### EXERCISE INSTRUCTIONS
Look below for the line containing "Click the Current"; from there through the line containing "Viewport: 611px width, 390px height.", both lines included, please set down each line exactly and nothing else.

Stored items:
§ §
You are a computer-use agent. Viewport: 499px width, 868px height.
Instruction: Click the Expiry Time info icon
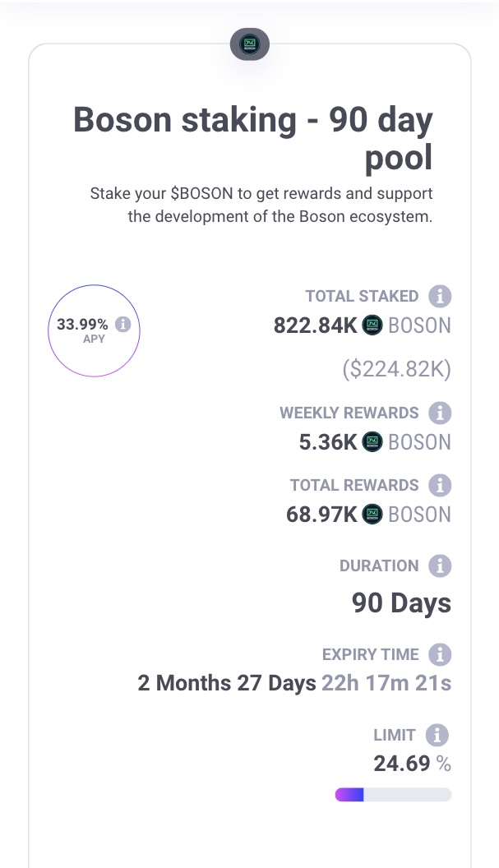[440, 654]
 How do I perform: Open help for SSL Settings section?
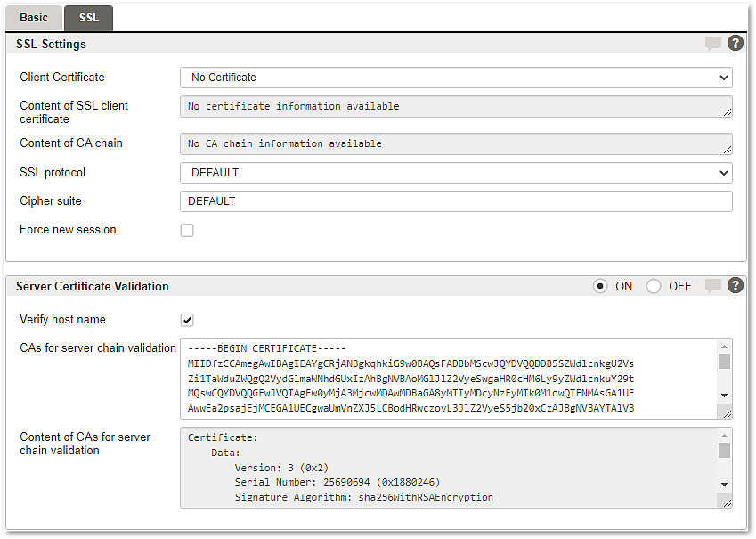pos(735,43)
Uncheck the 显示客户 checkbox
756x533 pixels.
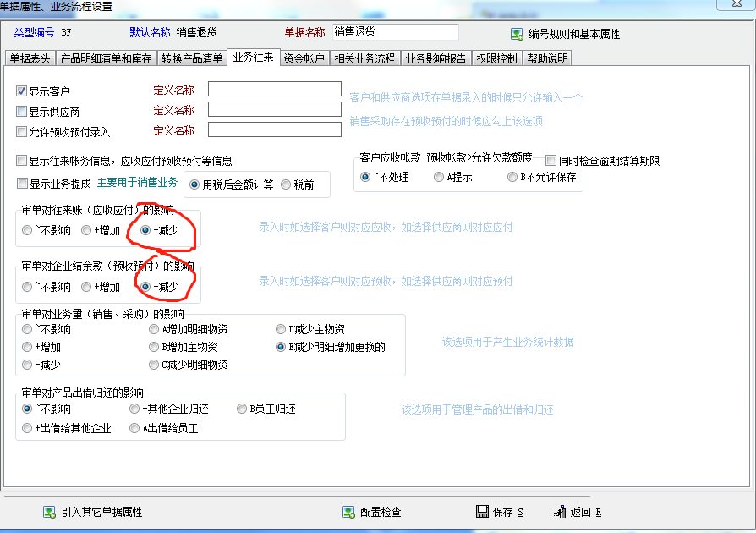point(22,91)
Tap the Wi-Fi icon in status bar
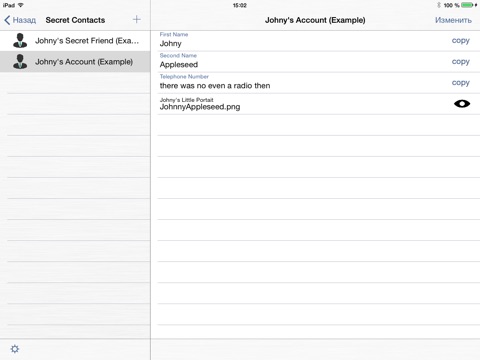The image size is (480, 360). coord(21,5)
§ §
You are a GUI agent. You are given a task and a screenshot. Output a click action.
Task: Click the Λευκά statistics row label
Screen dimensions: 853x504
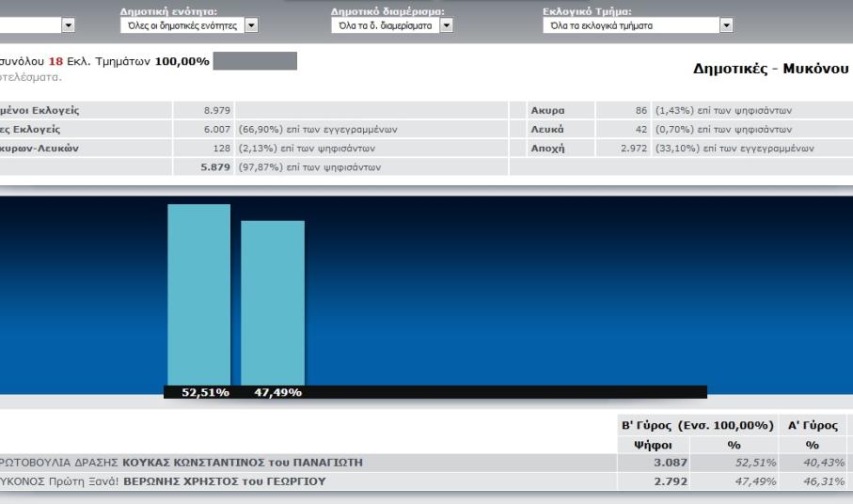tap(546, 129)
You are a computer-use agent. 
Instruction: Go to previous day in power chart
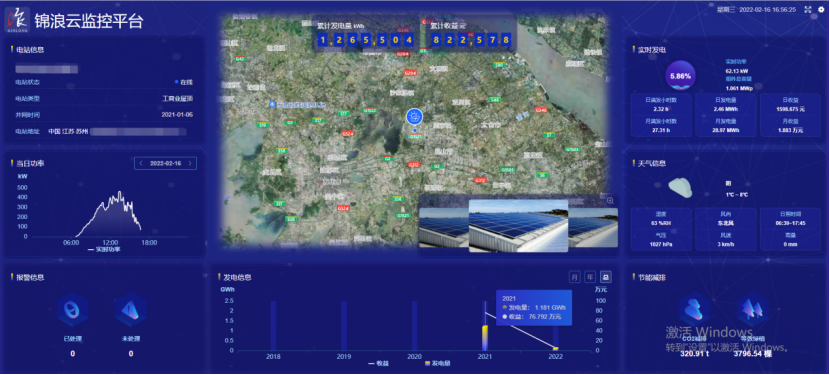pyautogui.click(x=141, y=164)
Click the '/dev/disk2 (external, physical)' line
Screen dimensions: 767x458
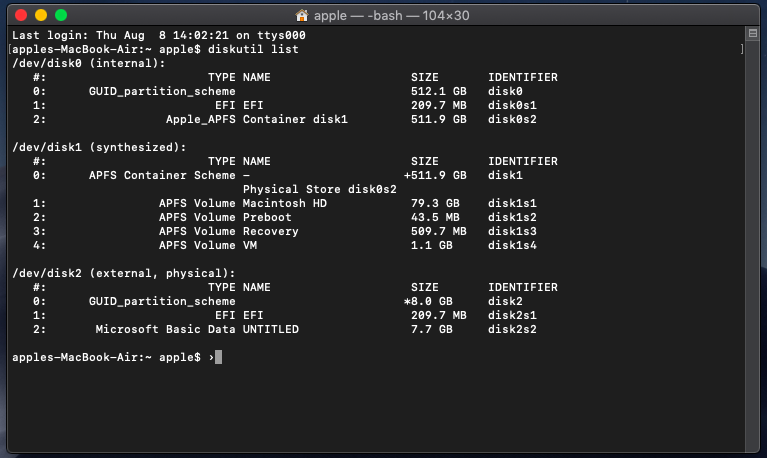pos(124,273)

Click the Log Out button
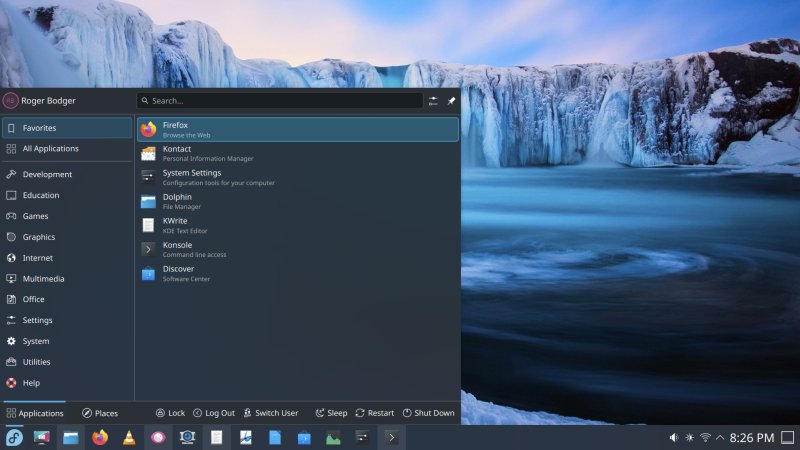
§ §
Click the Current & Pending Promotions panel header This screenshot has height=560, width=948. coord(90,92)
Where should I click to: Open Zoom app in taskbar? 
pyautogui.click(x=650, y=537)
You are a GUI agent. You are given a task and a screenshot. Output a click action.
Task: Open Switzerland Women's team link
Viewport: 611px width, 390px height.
§ §
### FINISHED TASK
Click the Current & Pending Promotions panel header This screenshot has height=560, width=948. coord(90,92)
Where should I click to: Open Zoom app in taskbar? 
pyautogui.click(x=650, y=537)
You are a GUI agent. You are given a task and a screenshot. Output a click action.
Task: Open Switzerland Women's team link
Viewport: 611px width, 390px height.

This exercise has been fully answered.